Due to the action of calcitonine, the increased blood-calcium level decreases, inhibiting calcitonine release and stimulating secretion of two other calcium-hormones; PTH and calcitriol.
Parathyroid hormone (PTH) stimulates uptake of calcium into the bones (1) (and therefore osteoblast apoptosis (2)) and deportation of calcium from the bones (23), and inhibits excretion of calcium, generally increasing a low blood-calcium level. Logically, elevated PTH level accelerates ageing of the bones; see hyperparathyroidism
Low levels of PTH prevent bone loss. (3)
PTH also stimulates secretion of calcitriol;
Calcitriol (1,25 dihydroxycholecalciferol = composed of vit. D); The direct influence of calcitriol is increasing the uptake of dietary calcium into the blood, but also the uptake of calcium into the bones (4) (Calcitriol therefore also stimulates osteoblast activity (22) and thus increases osteoblasts apoptosis (5)) and deportation of calcium from the bones. (23)

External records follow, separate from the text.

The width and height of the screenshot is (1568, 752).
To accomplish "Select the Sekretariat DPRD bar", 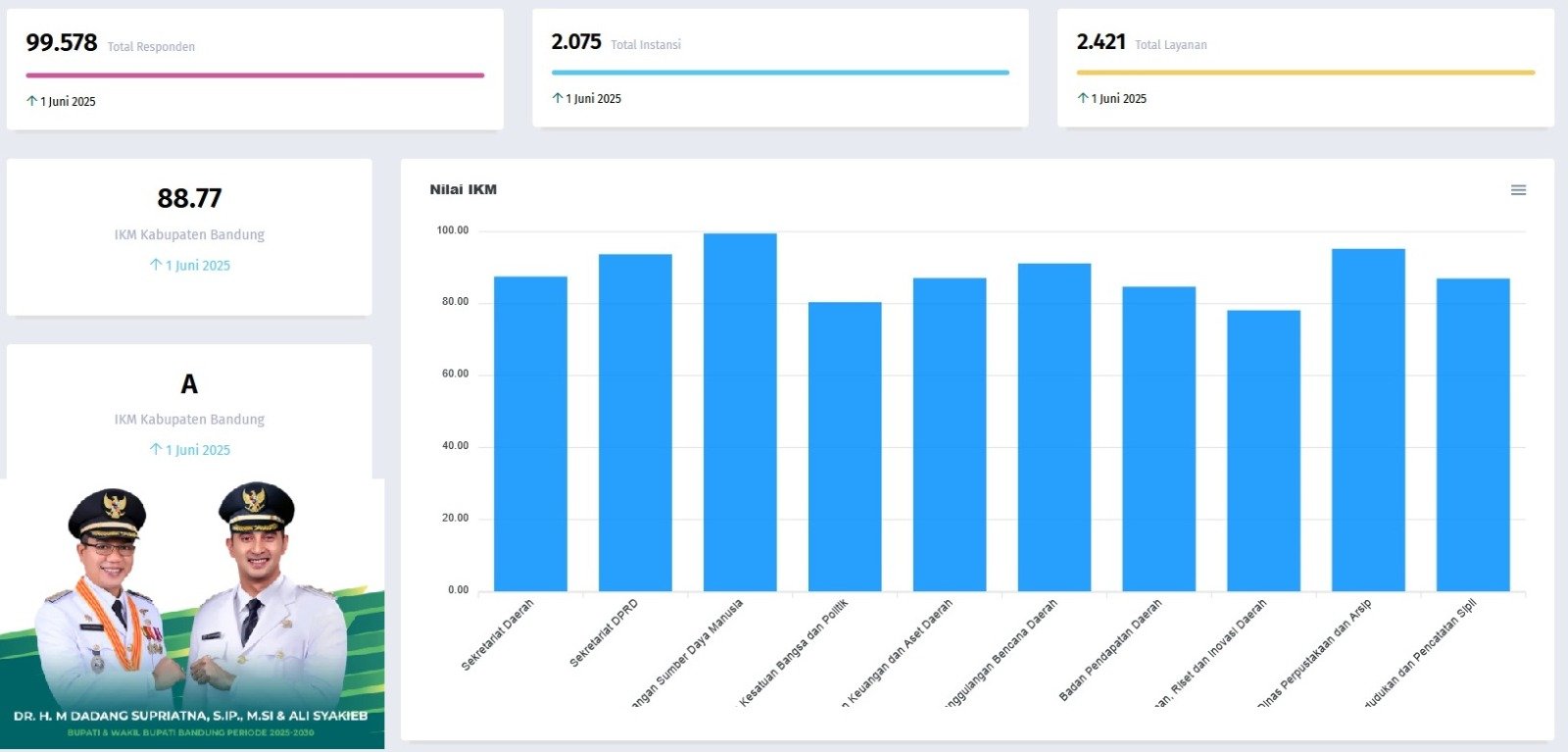I will 635,423.
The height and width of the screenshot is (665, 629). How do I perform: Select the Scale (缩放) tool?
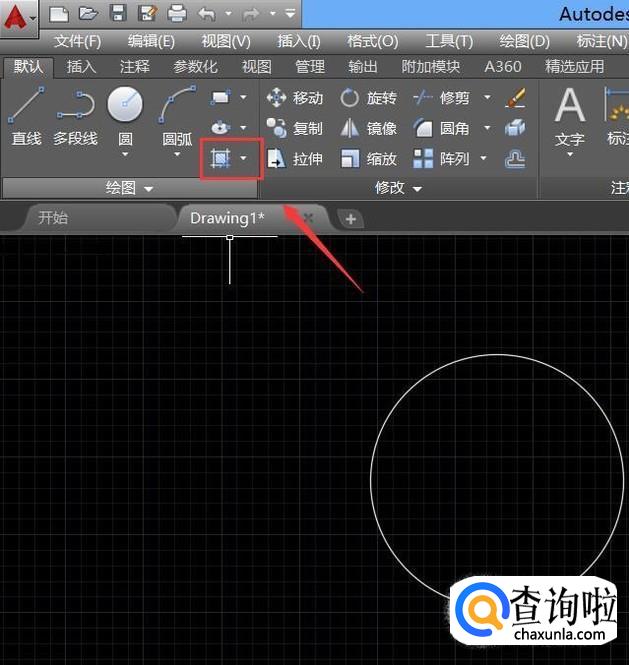pyautogui.click(x=368, y=159)
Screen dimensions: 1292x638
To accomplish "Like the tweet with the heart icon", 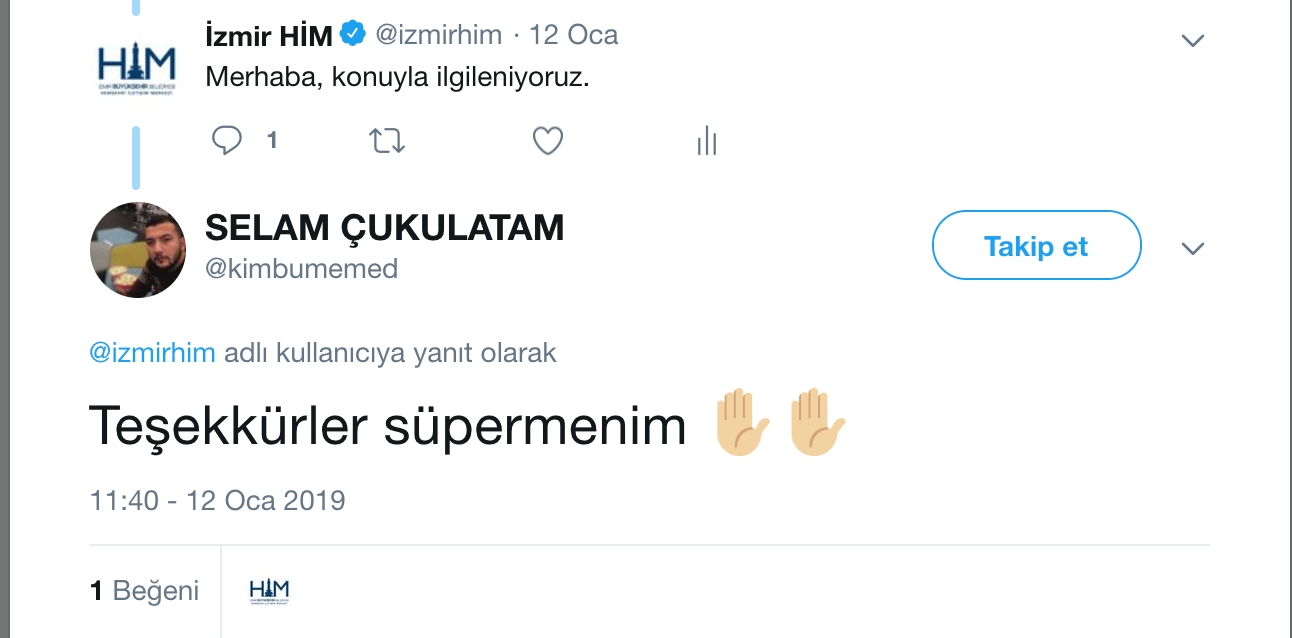I will (x=547, y=141).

Calcitriol however also inhibits secretion of PTH. And because PTH much stronger than calcitriol stimulates the uptake of calcium into the bones and the subsequent deportation, supplementary calcitriol can, per saldo, in fact strongly decrease uptake of calcium into the bones and subsequent deportation. (6) Since calcitriol also increases intestinal calcium absorption, this however also strongly increases blood-calcium level (7).
Too much calcium in the blood can precipitate in the arteries, joints and ligaments and kills muscle cells (since muscle cells can only contract by deporting calcium outside the muscle-cells, which is harder if the blood contains more calcium). Too much calcitriol / vitamin D can cause arteriosclerosis, bone-deformation (8), muscle cramps and fibromyalgia.
Estrogens are multi-functional hormones, and one of their functions involves the bones.
The calcium-hormones mentioned above induce circulation of calcium from the blood into the bones and vice versa, ‘pumping’ the calcium around. Estrogens are the brakes on this system to minimize erosion. (extra calcium is the gas-pedal)
Calcium is absorbed into the bones due to osteoblasts, which increase free phosphate level in the bones, which causes the ‘passive’ influx of calcium to restore the calcium-phosphate ratio. The osteoblasts also compose the matrix upon which the calcium can precipitate.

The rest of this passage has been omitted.